The Hospitalist. 2008 June;2008(06):

What does being lean have to do with operating a hospital? Well, when you’re talking about the lean method known as the Toyota Production System, it just may be what puts hospitals back in the driver’s seat of their bottom lines.

Six years ago, few hospital administrators had ever heard the term. Today, what began as an experiment at Seattle’s Virginia Mason Medical Center is sweeping through cash-strapped hospitals across the country.

Originally envisioned by the Japanese automaker as a way of doing more with less, the much-copied management system is becoming the gold standard for U.S. hospitals. They are betting that going Toyota lean will streamline processes, increase employee satisfaction, improve their finances, and most importantly, enhance patient care.

What does being lean entail?

“At its core, lean is a process-improvement methodology and management improvement system,” says Mark Graban, a senior consultant with Ortho-Clinical Diagnostics’ ValuMetrix Services in Rochester, N.Y. Graban teaches the Toyota system to hospitals throughout the country. One of the system’s most basic tenets is respect for the work force. Another is that it does not assign blame. Instead, Graban explains, “Lean engages the work force to improve the work they are involved in—improving process and quality, and reducing delays for patients.”

Can Hospitalists Go Lean?

Hospitals have used lean to improve productivity in areas as diverse as inventory, testing, purchasing, and food service. What about their most critical function — patient care? Can lean help hospitalists to perform their jobs, too?

“Yes,” asserts Christopher Kim, MD, MBA, of the Departments of Internal Medicine and Pediatrics at the University of Michigan. Dr. Kim studied lean and applied it at his hospital in Ann Arbor. “To really do lean projects well, you need the buy-in of the physicians—the hospitalists. I believe hospitalists have a huge role in how successful lean projects can be. It behooves them to participate in these process improvement projects and take a lead role.”

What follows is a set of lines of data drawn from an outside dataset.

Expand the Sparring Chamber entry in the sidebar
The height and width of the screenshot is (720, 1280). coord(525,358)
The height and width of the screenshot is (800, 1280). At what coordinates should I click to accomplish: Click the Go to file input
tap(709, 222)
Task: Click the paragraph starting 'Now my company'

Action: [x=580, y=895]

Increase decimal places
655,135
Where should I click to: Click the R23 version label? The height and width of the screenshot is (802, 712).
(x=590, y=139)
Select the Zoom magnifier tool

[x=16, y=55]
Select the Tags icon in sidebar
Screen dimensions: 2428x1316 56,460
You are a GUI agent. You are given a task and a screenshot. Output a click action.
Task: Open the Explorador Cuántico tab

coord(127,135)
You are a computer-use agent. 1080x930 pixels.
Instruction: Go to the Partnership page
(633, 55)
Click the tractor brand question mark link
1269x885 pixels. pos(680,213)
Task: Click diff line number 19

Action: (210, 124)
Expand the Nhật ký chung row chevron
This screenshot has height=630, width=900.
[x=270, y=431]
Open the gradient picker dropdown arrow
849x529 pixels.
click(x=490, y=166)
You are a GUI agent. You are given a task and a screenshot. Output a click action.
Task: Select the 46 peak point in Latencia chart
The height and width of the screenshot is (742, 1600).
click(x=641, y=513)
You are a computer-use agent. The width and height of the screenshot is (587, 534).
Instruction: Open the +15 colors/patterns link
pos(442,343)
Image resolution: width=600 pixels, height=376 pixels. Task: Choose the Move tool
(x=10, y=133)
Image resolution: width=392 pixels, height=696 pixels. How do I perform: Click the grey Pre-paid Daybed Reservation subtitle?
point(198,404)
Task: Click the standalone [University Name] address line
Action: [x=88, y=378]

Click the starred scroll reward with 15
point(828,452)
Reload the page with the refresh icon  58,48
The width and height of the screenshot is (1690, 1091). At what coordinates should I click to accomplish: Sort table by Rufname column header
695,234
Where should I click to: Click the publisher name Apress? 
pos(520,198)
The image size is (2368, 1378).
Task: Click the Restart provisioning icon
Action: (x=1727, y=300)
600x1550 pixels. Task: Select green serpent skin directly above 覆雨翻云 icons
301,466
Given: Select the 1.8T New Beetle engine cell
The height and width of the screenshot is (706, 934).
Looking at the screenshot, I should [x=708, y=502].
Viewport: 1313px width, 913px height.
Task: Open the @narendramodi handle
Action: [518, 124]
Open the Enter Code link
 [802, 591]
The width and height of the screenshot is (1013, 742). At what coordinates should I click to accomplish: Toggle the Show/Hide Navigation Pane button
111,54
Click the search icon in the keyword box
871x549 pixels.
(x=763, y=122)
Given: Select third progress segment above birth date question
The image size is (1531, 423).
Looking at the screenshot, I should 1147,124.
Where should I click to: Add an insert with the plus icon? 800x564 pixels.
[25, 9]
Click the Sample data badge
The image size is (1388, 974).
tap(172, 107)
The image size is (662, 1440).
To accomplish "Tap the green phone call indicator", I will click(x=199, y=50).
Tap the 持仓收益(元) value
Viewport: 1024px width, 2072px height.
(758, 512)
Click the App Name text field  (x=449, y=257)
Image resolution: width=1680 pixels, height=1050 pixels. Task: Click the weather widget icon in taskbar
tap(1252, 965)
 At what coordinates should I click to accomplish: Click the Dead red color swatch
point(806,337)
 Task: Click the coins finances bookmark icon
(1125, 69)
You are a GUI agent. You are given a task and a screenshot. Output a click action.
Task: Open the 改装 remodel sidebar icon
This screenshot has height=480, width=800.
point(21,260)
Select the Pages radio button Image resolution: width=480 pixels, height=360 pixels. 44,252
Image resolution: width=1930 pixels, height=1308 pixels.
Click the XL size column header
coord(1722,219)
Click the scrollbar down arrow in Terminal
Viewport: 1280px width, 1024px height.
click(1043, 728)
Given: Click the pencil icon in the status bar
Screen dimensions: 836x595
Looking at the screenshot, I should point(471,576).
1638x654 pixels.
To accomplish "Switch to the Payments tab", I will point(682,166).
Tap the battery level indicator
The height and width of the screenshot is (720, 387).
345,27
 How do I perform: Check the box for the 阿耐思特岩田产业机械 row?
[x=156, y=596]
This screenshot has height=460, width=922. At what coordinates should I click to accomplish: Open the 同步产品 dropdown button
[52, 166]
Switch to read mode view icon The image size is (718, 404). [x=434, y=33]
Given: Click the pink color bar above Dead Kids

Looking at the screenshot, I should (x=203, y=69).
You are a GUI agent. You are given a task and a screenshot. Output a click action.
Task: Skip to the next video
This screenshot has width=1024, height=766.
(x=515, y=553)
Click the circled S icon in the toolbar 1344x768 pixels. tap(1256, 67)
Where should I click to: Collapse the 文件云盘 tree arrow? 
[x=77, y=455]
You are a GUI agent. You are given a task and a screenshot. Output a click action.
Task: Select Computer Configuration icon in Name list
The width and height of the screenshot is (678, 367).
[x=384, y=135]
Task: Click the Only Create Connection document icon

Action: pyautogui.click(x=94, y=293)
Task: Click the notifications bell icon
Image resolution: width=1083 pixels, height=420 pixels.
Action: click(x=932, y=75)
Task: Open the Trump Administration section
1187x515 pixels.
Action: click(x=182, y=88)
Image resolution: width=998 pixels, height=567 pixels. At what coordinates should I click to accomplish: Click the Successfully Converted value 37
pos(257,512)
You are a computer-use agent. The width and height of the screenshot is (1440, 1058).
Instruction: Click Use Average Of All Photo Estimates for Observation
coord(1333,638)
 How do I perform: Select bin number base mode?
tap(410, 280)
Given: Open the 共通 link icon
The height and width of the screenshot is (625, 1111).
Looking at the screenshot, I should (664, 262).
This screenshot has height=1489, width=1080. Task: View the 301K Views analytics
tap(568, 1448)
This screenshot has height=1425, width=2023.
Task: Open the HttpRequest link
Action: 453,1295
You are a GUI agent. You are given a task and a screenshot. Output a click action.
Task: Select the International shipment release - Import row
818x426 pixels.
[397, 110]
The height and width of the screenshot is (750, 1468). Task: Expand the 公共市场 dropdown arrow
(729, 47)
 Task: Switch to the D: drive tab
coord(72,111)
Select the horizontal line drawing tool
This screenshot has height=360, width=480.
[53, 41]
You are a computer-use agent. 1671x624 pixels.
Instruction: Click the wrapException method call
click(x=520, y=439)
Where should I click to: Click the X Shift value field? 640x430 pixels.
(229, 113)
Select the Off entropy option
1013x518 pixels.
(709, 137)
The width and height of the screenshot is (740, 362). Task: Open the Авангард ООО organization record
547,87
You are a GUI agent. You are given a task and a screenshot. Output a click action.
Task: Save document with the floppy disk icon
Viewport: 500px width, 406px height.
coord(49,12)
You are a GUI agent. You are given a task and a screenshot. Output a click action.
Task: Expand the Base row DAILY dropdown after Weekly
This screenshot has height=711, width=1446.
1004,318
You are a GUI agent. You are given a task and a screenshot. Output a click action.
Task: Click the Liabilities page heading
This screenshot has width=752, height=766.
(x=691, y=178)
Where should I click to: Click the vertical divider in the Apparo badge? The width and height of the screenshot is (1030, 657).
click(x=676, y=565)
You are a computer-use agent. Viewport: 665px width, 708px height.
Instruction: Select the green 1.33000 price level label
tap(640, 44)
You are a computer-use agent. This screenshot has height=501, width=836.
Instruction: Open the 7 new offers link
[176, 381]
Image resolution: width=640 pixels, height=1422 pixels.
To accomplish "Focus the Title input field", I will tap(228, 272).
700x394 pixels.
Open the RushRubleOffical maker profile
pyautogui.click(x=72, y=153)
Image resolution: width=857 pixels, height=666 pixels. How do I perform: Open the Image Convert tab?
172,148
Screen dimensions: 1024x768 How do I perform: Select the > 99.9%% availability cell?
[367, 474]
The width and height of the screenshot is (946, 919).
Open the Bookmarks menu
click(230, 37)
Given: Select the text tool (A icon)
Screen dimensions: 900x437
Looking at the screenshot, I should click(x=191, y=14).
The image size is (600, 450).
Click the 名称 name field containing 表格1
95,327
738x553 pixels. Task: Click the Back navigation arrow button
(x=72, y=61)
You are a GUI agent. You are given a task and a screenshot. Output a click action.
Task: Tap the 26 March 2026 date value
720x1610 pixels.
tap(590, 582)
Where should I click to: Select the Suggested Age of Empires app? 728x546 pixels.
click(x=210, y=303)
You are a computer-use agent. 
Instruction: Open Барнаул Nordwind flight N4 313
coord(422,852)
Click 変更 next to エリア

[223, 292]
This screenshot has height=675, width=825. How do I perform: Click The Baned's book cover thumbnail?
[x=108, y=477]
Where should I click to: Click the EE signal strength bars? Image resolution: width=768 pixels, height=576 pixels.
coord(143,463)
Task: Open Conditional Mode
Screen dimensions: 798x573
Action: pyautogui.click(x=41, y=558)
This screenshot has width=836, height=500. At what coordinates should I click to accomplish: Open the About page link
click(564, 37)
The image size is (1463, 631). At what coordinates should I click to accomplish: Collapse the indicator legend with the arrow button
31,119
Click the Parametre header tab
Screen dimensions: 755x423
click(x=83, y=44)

Managers must sign on, as well.

“Lean gets managers out of their offices and into various departments to see what the problems are,” says Graban, whose book Lean Hospitals: Improving Quality, Patient Safety, and Employee Satisfaction is due out this summer. “Lean allows you to see it firsthand rather than relying on budget reports. We take executives to the nursing unit, and you see the light bulb go off. They say, ‘We need to help our employees provide care.’ ’’

Waste Not, Want Not

A Lean Discharge Case Study

Waiting to be discharged from the hospital is frustrating for patients and costly for hospitals.

At the University of Michigan Medical Center in Ann Arbor, the discharge process was taking too long, according to Christopher Kim, MD, a hospitalist there.

Discharge was a three-step process. First, physicians had to write discharge orders. Next, clerks had to prepare them. Finally, nurses had to give patients their discharge instructions. It was a formula for lots of waiting time—“waste” in lean terminology.

The lean team “found that everything was happening in a serial basis,” Dr. Kim recalls. “Clerks would only write orders when the physicians finished and the nurses would not do anything until clerks finished.”

Physicians often would tell their patients they were to be discharged but fail to inform the nurses. “Nurses would find out from the patients,” Dr. Kim says. It was sometimes hours before the physicians got around to writing up the orders. No orders meant no paperwork. No paperwork meant no nurse-patient instructions. One bottleneck would delay the entire process.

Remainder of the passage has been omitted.